# Aim of the task:
Every entry should be returned exactly. Omit none of them.

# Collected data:
·····
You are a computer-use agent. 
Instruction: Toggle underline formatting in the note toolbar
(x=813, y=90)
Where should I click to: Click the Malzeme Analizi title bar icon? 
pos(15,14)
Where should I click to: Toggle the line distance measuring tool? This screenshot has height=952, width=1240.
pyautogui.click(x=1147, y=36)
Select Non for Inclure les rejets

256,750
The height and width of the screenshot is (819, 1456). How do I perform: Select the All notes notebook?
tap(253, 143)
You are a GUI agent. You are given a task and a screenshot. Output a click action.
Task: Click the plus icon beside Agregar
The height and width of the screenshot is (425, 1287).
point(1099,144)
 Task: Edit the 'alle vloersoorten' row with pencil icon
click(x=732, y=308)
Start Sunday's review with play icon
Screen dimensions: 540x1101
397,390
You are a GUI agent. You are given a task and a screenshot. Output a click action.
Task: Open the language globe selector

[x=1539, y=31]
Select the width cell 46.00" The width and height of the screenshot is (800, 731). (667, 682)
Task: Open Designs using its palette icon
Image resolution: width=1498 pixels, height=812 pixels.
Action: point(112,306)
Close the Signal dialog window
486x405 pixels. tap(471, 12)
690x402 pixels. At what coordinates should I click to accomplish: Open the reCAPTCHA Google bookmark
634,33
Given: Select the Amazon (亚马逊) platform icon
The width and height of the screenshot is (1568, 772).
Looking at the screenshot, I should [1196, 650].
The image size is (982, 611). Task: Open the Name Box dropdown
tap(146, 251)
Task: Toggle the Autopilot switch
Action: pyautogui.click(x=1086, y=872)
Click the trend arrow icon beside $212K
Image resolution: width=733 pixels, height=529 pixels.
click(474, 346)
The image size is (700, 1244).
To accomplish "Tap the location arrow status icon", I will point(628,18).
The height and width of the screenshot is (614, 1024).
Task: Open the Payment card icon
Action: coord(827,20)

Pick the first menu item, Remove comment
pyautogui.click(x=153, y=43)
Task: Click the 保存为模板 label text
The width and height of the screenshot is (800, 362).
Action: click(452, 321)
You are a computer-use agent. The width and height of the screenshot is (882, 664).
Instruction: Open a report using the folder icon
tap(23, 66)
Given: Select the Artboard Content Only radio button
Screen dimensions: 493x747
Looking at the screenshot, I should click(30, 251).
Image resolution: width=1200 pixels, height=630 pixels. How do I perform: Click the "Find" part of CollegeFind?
·····
# The answer:
You are a computer-use agent. 
Instruction: Toggle underline formatting in the note toolbar
(x=813, y=90)
Where should I click to: Click the Malzeme Analizi title bar icon? 
pos(15,14)
Where should I click to: Toggle the line distance measuring tool? This screenshot has height=952, width=1240.
pyautogui.click(x=1147, y=36)
Select Non for Inclure les rejets

256,750
The height and width of the screenshot is (819, 1456). How do I perform: Select the All notes notebook?
tap(253, 143)
You are a GUI agent. You are given a task and a screenshot. Output a click action.
Task: Click the plus icon beside Agregar
The height and width of the screenshot is (425, 1287).
point(1099,144)
 Task: Edit the 'alle vloersoorten' row with pencil icon
click(x=732, y=308)
Start Sunday's review with play icon
Screen dimensions: 540x1101
397,390
You are a GUI agent. You are given a task and a screenshot. Output a click action.
Task: Open the language globe selector

[x=1539, y=31]
Select the width cell 46.00" The width and height of the screenshot is (800, 731). (667, 682)
Task: Open Designs using its palette icon
Image resolution: width=1498 pixels, height=812 pixels.
Action: point(112,306)
Close the Signal dialog window
486x405 pixels. tap(471, 12)
690x402 pixels. At what coordinates should I click to accomplish: Open the reCAPTCHA Google bookmark
634,33
Given: Select the Amazon (亚马逊) platform icon
The width and height of the screenshot is (1568, 772).
Looking at the screenshot, I should [1196, 650].
The image size is (982, 611). Task: Open the Name Box dropdown
tap(146, 251)
Task: Toggle the Autopilot switch
Action: pyautogui.click(x=1086, y=872)
Click the trend arrow icon beside $212K
Image resolution: width=733 pixels, height=529 pixels.
click(474, 346)
The image size is (700, 1244).
To accomplish "Tap the location arrow status icon", I will point(628,18).
The height and width of the screenshot is (614, 1024).
Task: Open the Payment card icon
Action: coord(827,20)

Pick the first menu item, Remove comment
pyautogui.click(x=153, y=43)
Task: Click the 保存为模板 label text
The width and height of the screenshot is (800, 362).
Action: click(452, 321)
You are a computer-use agent. The width and height of the screenshot is (882, 664).
Instruction: Open a report using the folder icon
tap(23, 66)
Given: Select the Artboard Content Only radio button
Screen dimensions: 493x747
Looking at the screenshot, I should click(30, 251).
Image resolution: width=1200 pixels, height=630 pixels. How do I perform: Click the "Find" part of CollegeFind?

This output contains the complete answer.